Compositeur sonore (pour ne pas dire “producteur”) à Radio France dès 1957, Yann Paranthoën fut de ceux dont l’aura dépasse l’histoire et dont le nom s’écoute comme une signature. Un véritable alchimiste acoustique qui, disposant pourtant des mêmes outils que chacun (le micro, la bande, les ciseaux), inventa un nouveau langage radiophonique.
L’essai que lui consacre Christian Rosset se propose donc de repositionner le curseur dans le domaine du sensible et du déploiement des idées, à un moment où les questions techniciennes (débats délirants autour de la radio numérique terrestre, comptabilisation des podcasts, etc.) trustent les esprits.
“Mon but n’était pas de dresser le tombeau nostalgique d’une époque merveilleuse qui ne serait plus, souligne l’auteur, mais plutôt d’interroger les pratiques actuelles.”

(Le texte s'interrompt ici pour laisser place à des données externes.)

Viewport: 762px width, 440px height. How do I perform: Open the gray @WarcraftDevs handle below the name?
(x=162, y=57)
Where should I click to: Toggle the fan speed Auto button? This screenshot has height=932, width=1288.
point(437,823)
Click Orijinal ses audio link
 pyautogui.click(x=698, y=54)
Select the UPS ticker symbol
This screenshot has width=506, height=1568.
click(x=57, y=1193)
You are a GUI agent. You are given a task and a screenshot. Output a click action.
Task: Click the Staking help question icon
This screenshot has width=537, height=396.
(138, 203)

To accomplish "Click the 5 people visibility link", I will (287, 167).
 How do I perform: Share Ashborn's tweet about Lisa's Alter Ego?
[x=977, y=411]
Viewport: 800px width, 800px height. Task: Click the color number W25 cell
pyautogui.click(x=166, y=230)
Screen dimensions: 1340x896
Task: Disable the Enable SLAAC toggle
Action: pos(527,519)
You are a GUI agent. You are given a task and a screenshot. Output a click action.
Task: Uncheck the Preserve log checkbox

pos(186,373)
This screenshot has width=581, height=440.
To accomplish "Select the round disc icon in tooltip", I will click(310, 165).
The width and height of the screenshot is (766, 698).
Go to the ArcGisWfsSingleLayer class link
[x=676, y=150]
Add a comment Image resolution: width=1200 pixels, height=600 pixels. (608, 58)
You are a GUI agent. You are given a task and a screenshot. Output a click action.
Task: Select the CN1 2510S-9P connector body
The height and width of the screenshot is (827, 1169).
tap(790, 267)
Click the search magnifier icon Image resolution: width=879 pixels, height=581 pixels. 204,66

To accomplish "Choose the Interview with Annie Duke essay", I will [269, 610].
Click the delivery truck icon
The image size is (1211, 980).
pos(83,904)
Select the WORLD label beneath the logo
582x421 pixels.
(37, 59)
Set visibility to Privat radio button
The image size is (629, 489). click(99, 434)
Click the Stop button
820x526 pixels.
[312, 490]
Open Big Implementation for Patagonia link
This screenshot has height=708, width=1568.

Yann Paranthoën, l’art de la radio se conçoit comme une halte de quelque 150 pages pendant laquelle Christian Rosset et ses cosignataires (d’Alain Veinstein à Jean-Bernard Pouy) réévaluent les possibles de la radio d’expression donnant au réel une ampleur inédite en portant l’écoute à son incandescence.
“Inventer ce qui existe (…), traduire la vie en signes et qu’elle reste la vie, c’est un boulot de chien”, tel que l’écrit le dessinateur Emmanuel Guibert dans sa contribution.
Tout au long de ce que l’on appellera une oeuvre (de nombreuses livraisons pour l’Atelier de création radiophonique et Les Nuits magnétiques mues par une même exigence), Yann Paranthöen s’est donc battu contre les formats précontraints et les idées toutes faites.
En premier lieu en choisissant des sujets qui revendiquaient une certaine “inactualité” et ne tenaient d’aucune obligation journalistique : les femmes de ménage de Radio France, les rites de mort en Bretagne, un phare. Puis en les magnifiant grâce à un sens exceptionnel de la composition sonore, quasi pictural.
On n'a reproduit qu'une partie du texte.